— Par Selim Lander —
Un spectacle hors norme porté sur la scène par un magicien et virtuose des ombres chinoises et son pianiste mais qui va bien au-delà puisqu’il mêle des séquences de cinéma muet, et comme il se doit dans un hommage à Cocteau des extraits de ses films, quelques dessins recomposés sur grand écran par un usage sobre et intelligent de la vidéo, et quelques textes (poèmes ou autres) dits par François Morel.
Si le spectacle fascine c’est sans nul doute en partie justement parce qu’il est hors norme. Et d’abord parce qu’il met un magicien sur le plateau. Il fut un temps où les salles de spectacle présentaient régulièrement des magiciens. Le public populaire, qui remplissait alors ces salles, était habitué et paradoxalement plus blasé que le public « culturel » (à défaut d’être toujours cultivé !) qui fréquente désormais les théâtres. Par contre, le mélange des genres ne surprend pas ce deuxième et actuel public. Néanmoins, l’humanité n’ayant pas fondamentalement changé depuis 100 ans, aujourd’hui comme alors, « habitué » et « blasé » sont des traits de caractère éminemment « volatiles » au sens où il suffit que la qualité soit au rendez-vous pour que l’enthousiasme reprenne le dessus.

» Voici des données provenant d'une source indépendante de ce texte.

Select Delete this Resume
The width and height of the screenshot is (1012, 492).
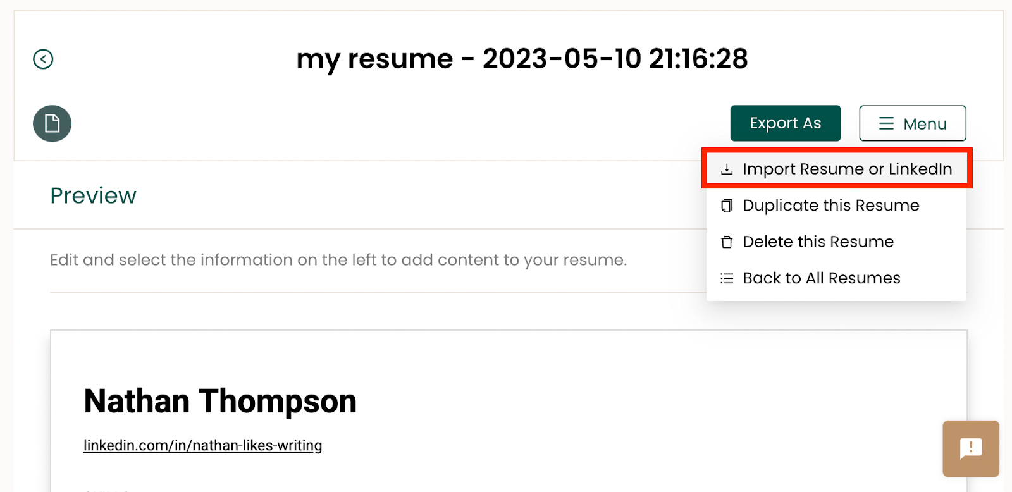pos(818,241)
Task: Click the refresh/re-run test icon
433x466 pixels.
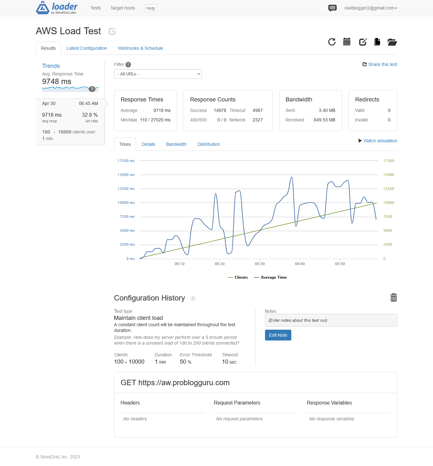Action: pyautogui.click(x=332, y=42)
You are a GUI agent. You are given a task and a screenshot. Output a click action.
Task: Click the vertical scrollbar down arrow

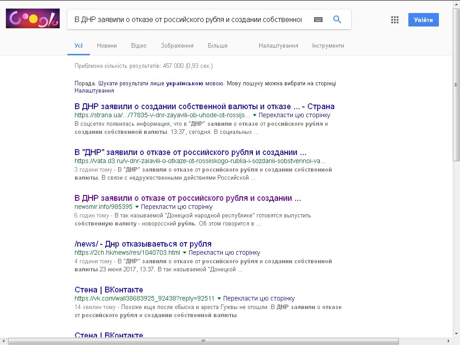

« Il ne faut pas comprendre, il s’agit de croire ». La formule étant répétée plusieurs fois, force est d’en déduire quelle constitue une sorte de morale pour ce spectacle, ce qui tend à assimiler la magie au religieux (et qui ne devrait étonner personne). Il y a néanmoins une différence entre les deux qui semble avoir échappé aux observateurs. Saint Thomas ne demande qu’à croire mais il a besoin de voir. Devant un spectacle de magie nous refusons absolument de croire ce que nous voyons : ce qui s’appelle proprement n’en pas croire ses yeux.
La force de ce spectacle est de savoir toucher autant – quoique différemment – les enfants aux âmes naïves et les vieux crocodiles. Différemment car ils ne regarderont sûrement pas de la même manière, par exemple, Jean Marais traverser le miroir à l’aide de ses gants magiques. Mais autant puisqu’une âme d’enfant sommeille même chez les plus rassis, qui ne demande qu’à se réveiller.
Hommes aux mille mains – La magie Cocteau. Avec Philippe Beau accompagné au piano par Marek Kastelnik. En tournée à Tropiques-Atrium le 25 mai 2018.